Santa Cruz mira al mar sabiendo que aún vierte agua tratada que podría tener otro destino mucho más útil. La depuradora pendiente de culminar sigue marcando el pulso de la gestión del agua en el municipio y, de paso, la paciencia de los vecinos que conviven con las obras en su entorno.
El concejal de Servicios Públicos, Carlos Tarife, en declaraciones a Atlántico Hoy, reconoce que la ciudad está “a punto” de terminar todas las actuaciones vinculadas a los vertidos al mar y fija septiembre como horizonte para concluirlas, con la excepción de la zona de Añaza y Acorán.
Prevén que no se cumplan los plazos
En la zona mencionada del distrito Suroeste se están tratando “2.000 metros cúbicos de agua diarios”, explica, que acaban en el océano y que podrían destinarse, por ejemplo, al riego de jardines si se pudiera conducir a la depuradora de Santa Cruz. Eso, hoy por hoy, sigue siendo imposible porque la infraestructura no está terminada y depende del Estado la finalización de los trabajos.

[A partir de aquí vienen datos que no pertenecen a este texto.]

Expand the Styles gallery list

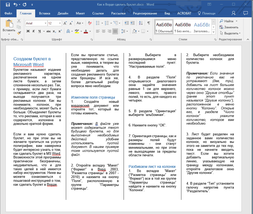click(213, 32)
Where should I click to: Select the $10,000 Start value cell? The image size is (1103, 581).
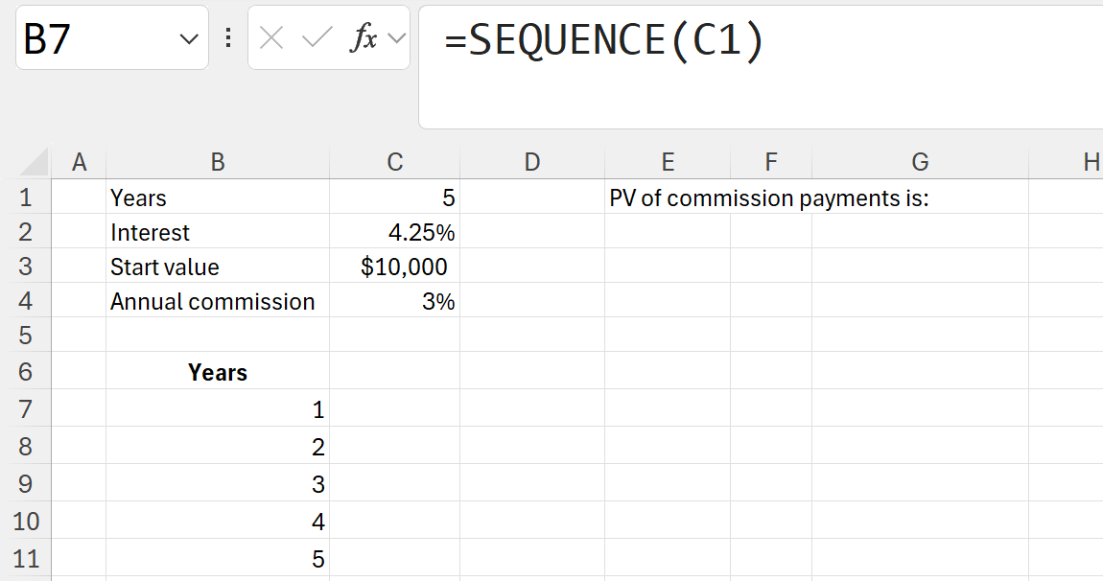coord(394,267)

Tarife reclama al Ministerio un calendario claro. Admite que tiene la sensación de que también se incumplirá el plazo de noviembre de este año “por cómo va la velocidad de los trabajos” y pide “un plazo ya certero” para poder trasladar información fiable a la ciudadanía.
Cabo Llanos
Mientras tanto, comenta el concejal, los más perjudicados son los vecinos de Cabo Llano, que siguen soportando la carga de la obra en su día a día. El edil señala que las molestias se dejan sentir “en todo el entorno” y cita incluso el solar de la ermita de Regla, donde la presencia de maquinaria y trabajos se ha vuelto cotidiana.

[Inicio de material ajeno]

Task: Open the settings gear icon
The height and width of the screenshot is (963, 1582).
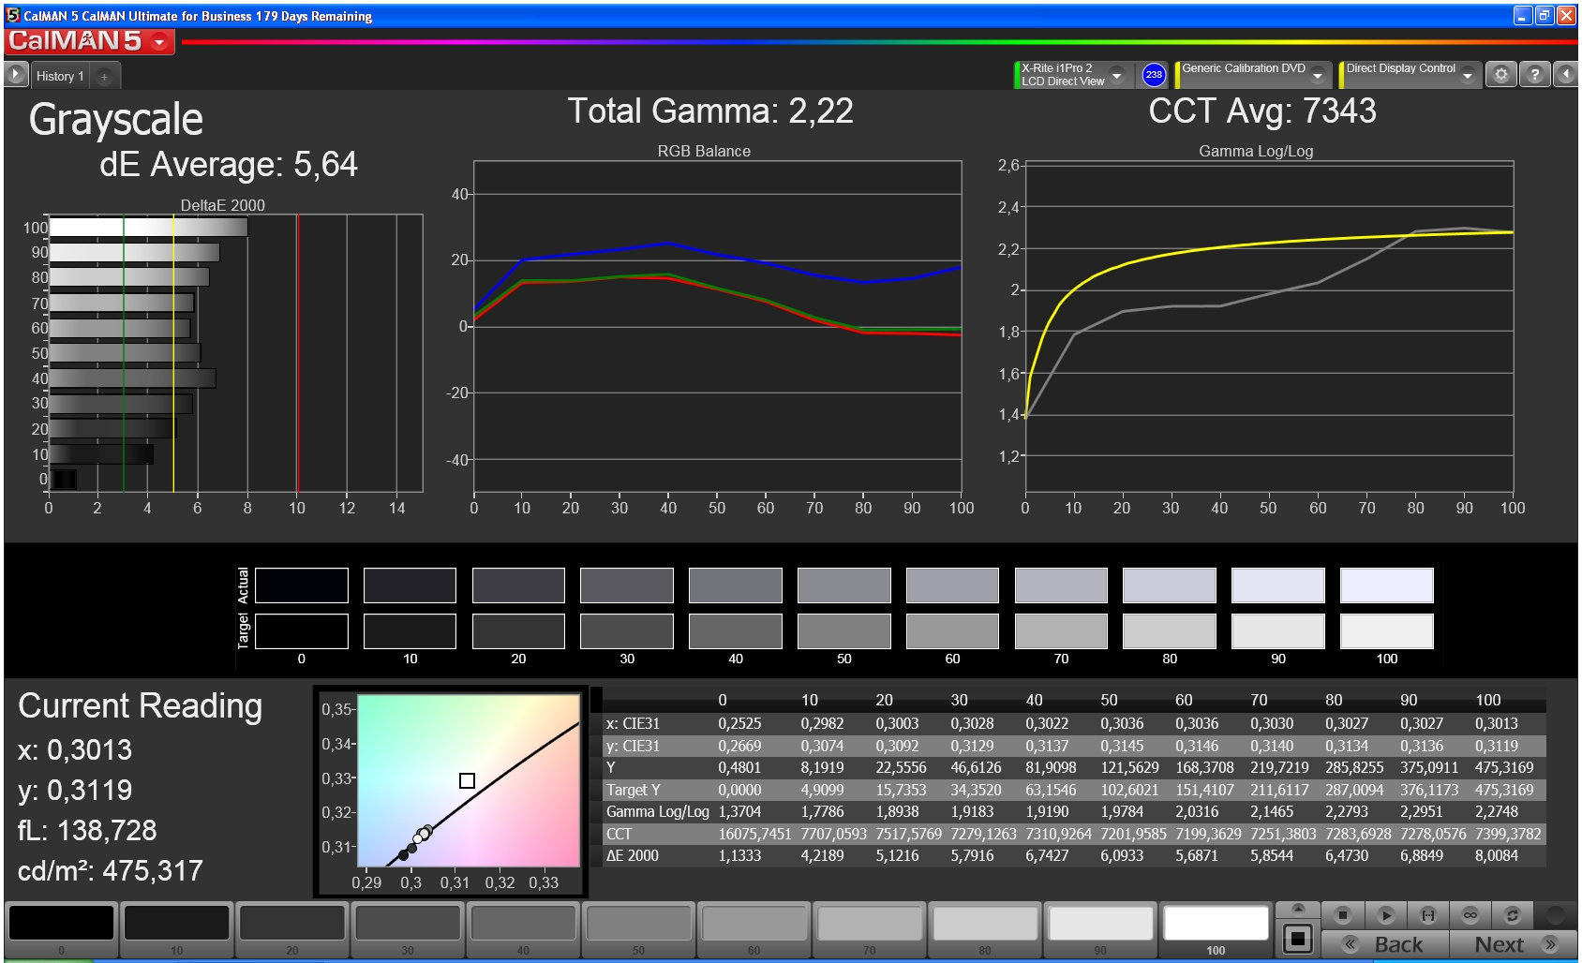Action: tap(1501, 75)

A la pregunta de si estos trabajos han afectado al desarrollo de alguna zona de playa o esparcimiento, Tarife lo niega y matiza que el verdadero problema está en la capacidad de la infraestructura actual.
Falta de capacidad
“No podemos bombear más desde la estación de bombeo de Cabo Llano hacia la depuradora por un tema de capacidad”, subraya. De ahí que insista en la necesidad de que se complete cuanto antes la ampliación prevista, paso imprescindible -dice- para poder eliminar definitivamente el vertido que afecta a la zona de Cabo Llano.
En resumen, Santa Cruz avanza en el cierre del capítulo de vertidos, pero la ciudad sigue a la espera de una depuradora terminada, de un uso más eficiente del agua tratada y, sobre todo, de fechas concretas que permitan a los vecinos y al Consistorio saber a qué atenerse.